- Le mot est image (15)

,  par Hervé BERNARD dit RVB

En fait, à travers cette rubrique, nous considérons que la langue et son vocabulaire constituent un « appareil de mesure de notre quotidien », le vocabulaire étant l’unité de mesure du système linguistique. En effet, un objet, une situation, un état,... ne deviennent une réalité qui prend réellement corps qu’une fois cette réalité, cet objet désignés par un mot ou une expression.

Des exemples de mots comme d’expressions susceptibles d’illustrer cette définition de la langue comme outil de mesure de notre quotidien pourraient être donnés ad libidum, jusqu’à plus soif. Cependant, l’exhaustivité n’est pas notre propos. L’idée est de reprendre depuis un autre point de vue : celui du langage, l’un des propos de Regard sur l’image. Le biais technologique fait que la forme et le contenu sont inséparables car la technique construit partiellement l’esthétique.

Il en est de même dans le monde de la parole, la langue que nous utilisons construit un point de vue sur le monde et c’est ce point de vue qui la rend partiellement intraduisible. En fait, traduire, c’est un peu comme recadrer une image rectangulaire dans un format carré ou inversement. Selon l’image, dans un cas ou dans l’autre, on est contraint d’abandonner une partie de la composition ou dans le meilleur des cas, de la reconstruire. Quelque soit la situation, cette transformation de la composition engendre simultanément une perte qui se manifestera sous forme de disparition ou de transformation du sens.

Voici encore quelques illustrations de cette idée : le mot est image.
- Dieu, l’Un visible, Dieu l’Invisible, cette euphonie particulière à la langue française résout en une pirouette la question de la représentation de Dieu.

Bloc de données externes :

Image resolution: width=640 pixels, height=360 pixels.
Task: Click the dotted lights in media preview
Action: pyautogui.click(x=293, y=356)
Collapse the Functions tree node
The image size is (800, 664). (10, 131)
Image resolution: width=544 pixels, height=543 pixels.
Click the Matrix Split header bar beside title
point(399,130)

L’Un visible est invisible parce que nous ne sommes pas sous le bon angle pour le voir ‑nous n’adaptons pas le bon point de vue pour le contempler‑, parce que nos capacités physiologiques et/ou intellectuelles nous rendent incapables de percevoir cette Unité, cet UN.

- Qu’elle est la différence entre 20% et 1/5e ? Le premier donne l’impression d’être plus important que le second. Pourtant, ils représentent exactement la même part.

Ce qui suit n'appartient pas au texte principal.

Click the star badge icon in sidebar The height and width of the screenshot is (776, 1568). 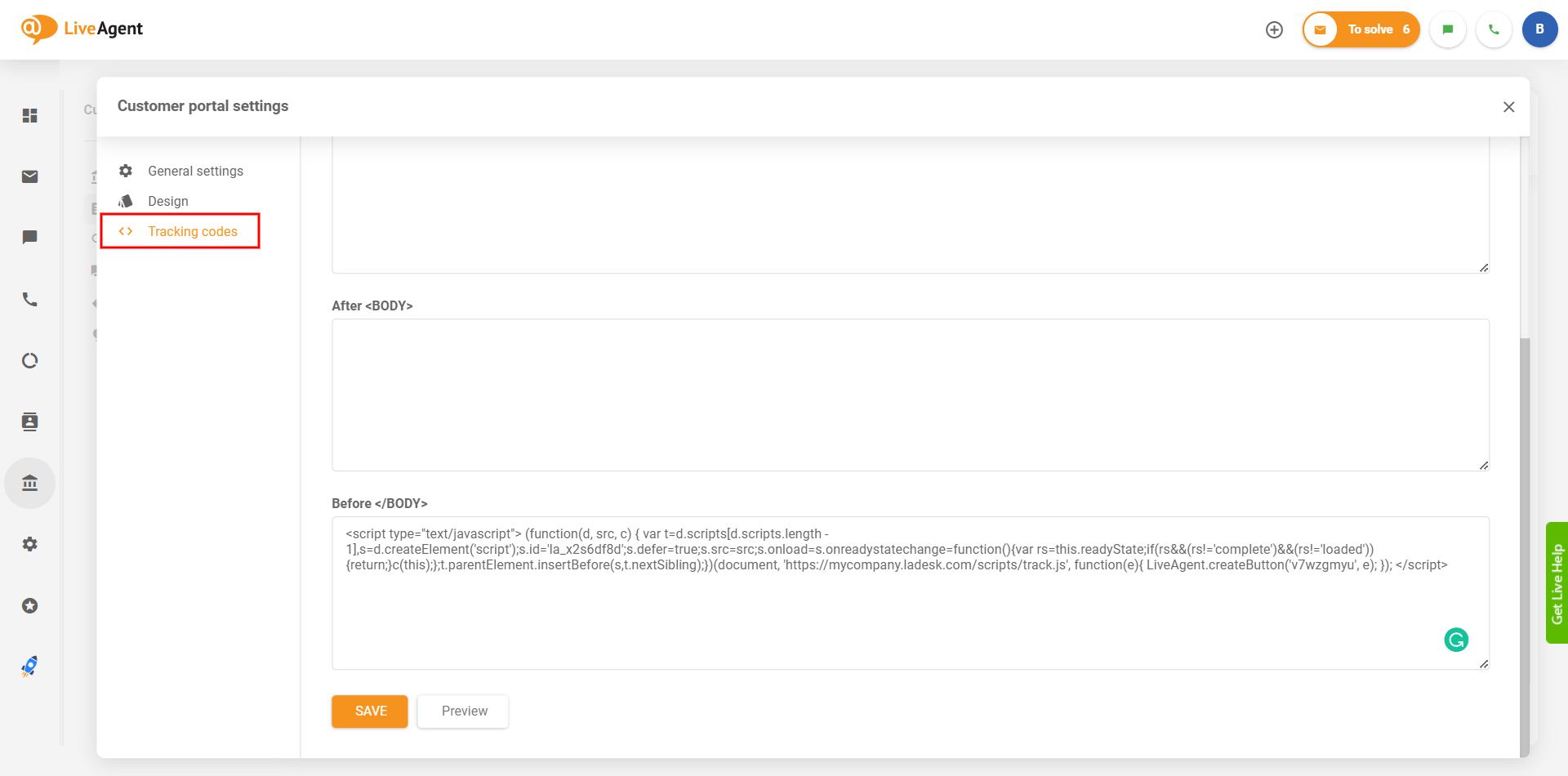(x=30, y=606)
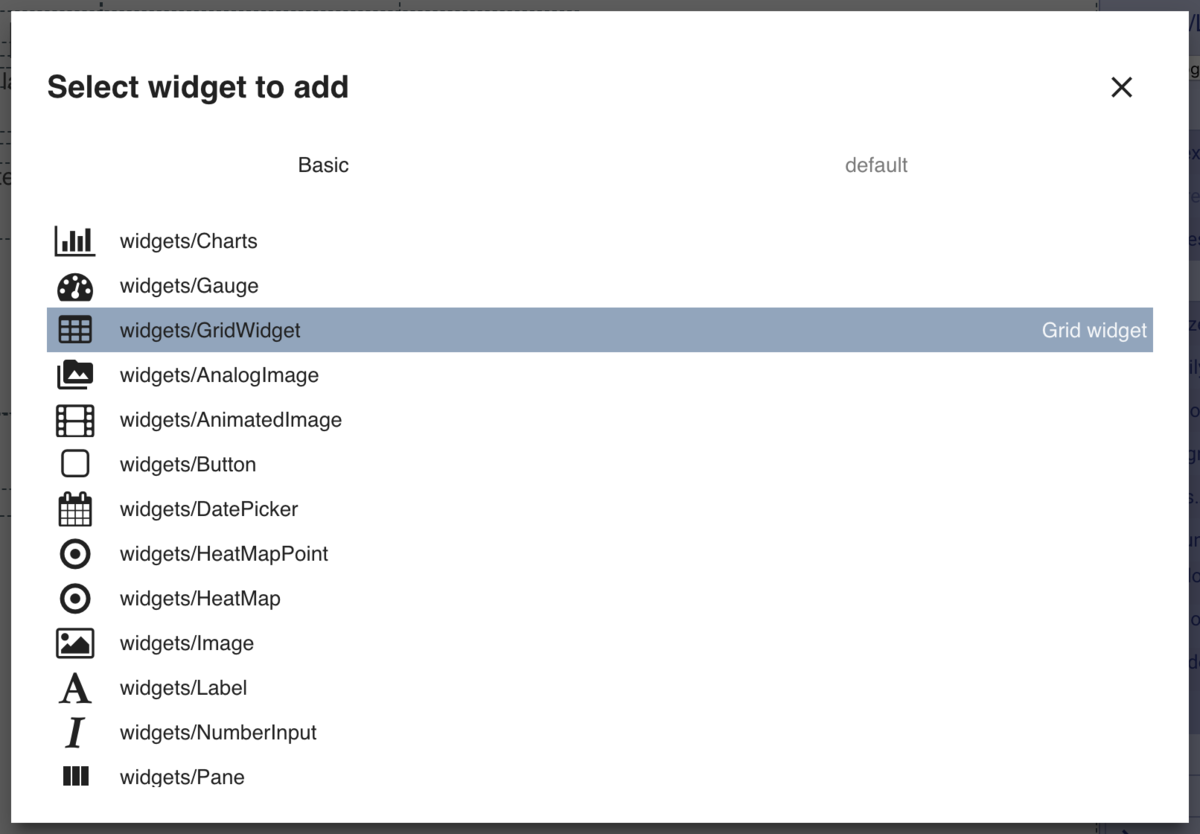Close the Select widget dialog
Viewport: 1200px width, 834px height.
[x=1121, y=87]
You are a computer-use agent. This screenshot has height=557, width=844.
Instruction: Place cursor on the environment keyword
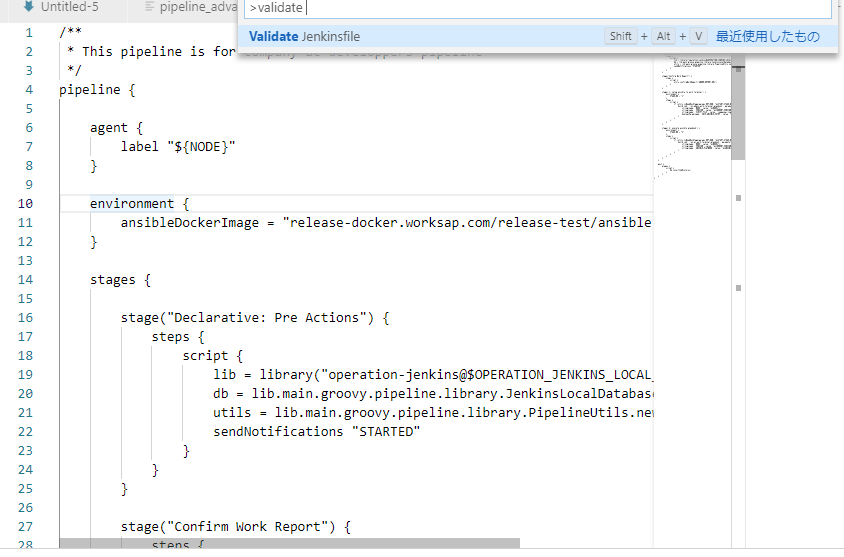131,203
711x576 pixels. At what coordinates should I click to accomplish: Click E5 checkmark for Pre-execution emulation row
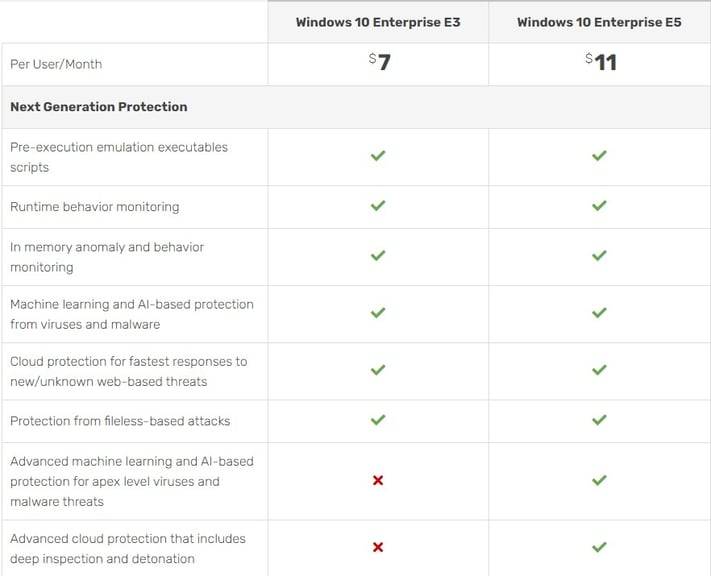(599, 156)
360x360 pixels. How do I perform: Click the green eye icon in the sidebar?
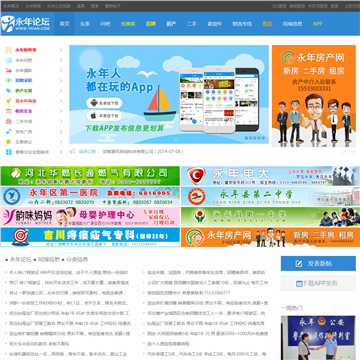8,80
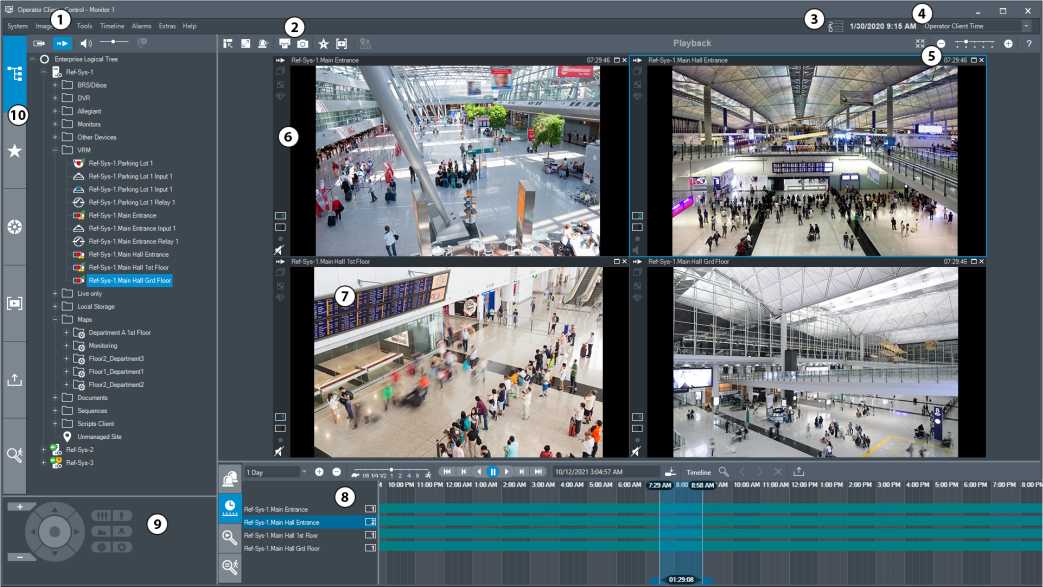
Task: Click the audio speaker icon
Action: point(86,44)
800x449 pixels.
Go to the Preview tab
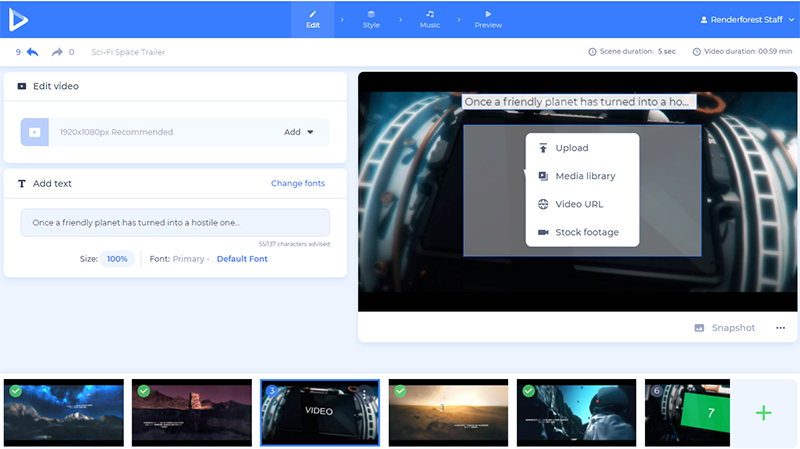pos(488,19)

Traduction mot à mot : Les photographes sont des personnes violentes. Ils vous cadrent, tirent et vous suspendent à un mur sous-entendu, comme un trophée de chasse.. Ce texte pourrait aussi être rédigé ainsi : Ils vous placent dans l’image, déclenchent et mettent en page l’image sur le mur. Cette deuxième formulation outre le fait qu’elle est moins violente à pour autre avantage, à notre sens, de mieux décrire le travail du photographe.

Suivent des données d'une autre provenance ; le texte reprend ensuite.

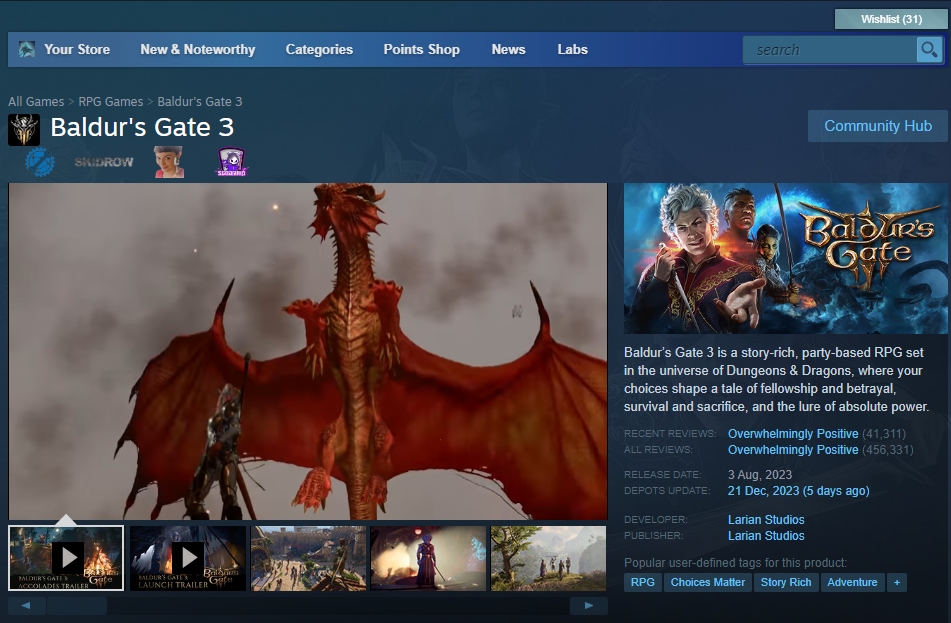Image resolution: width=951 pixels, height=623 pixels.
Task: Click the SKIDROW logo icon
Action: pyautogui.click(x=104, y=162)
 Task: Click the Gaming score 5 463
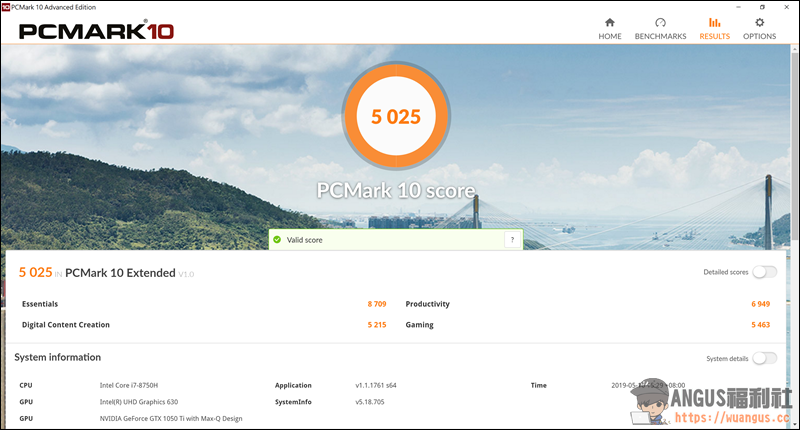pos(760,325)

Le revenant n’existe que dans la langue française, dans les autres langues européennes, seul le spectre est présent. De la différence entre la présence et le retour. L’une est durable, voire est éternelle alors que l’autre est intermittente. De là, à croire que l’une laisse plus d’espoir de salut que l’autre, c’est une autre question.

To fill et to feel remplir et sentir, pour les anglais, cette euphonie sous-entend elle que la sensation remplit-elle celui qui la ressent ?

Dead end mot à mot la fin de la mort désigne le cul de sac. L’impasse serait-elle après la mort ?

Late spring, mot à mot, tard dans le Printemps se traduit en français à la fin du Printemps. Notre vision des saisons affirme que le Printemps se finit quant l’Été débute. La version française marque ou sous-entend, au mieux, une rupture qui n’apparaît pas dans l’expression anglaise qui laisse entrevoir une continuité. Notre goût pour les ruptures politiques et les révolutions proviendrait-il alors de ce genre de formulations et non de notre sens de la Liberté, de l’Égalité et de la Fraternité ?

Wonderland, le pays des merveilles évoqué dans la littérature anglophone, est quand à lui, le pays des questions, des interrogations, comment alors croire aux lendemains qui chantent ?

Comme l’affirme le titre de cette rubrique, le mot est image mais image de quoi ? Probablement pas de l’objet qu’il désigne mais plutôt de l’idée, de la compréhension que nous nous en avons, c’est-à-dire de notre vision du monde, par conséquent de notre culture.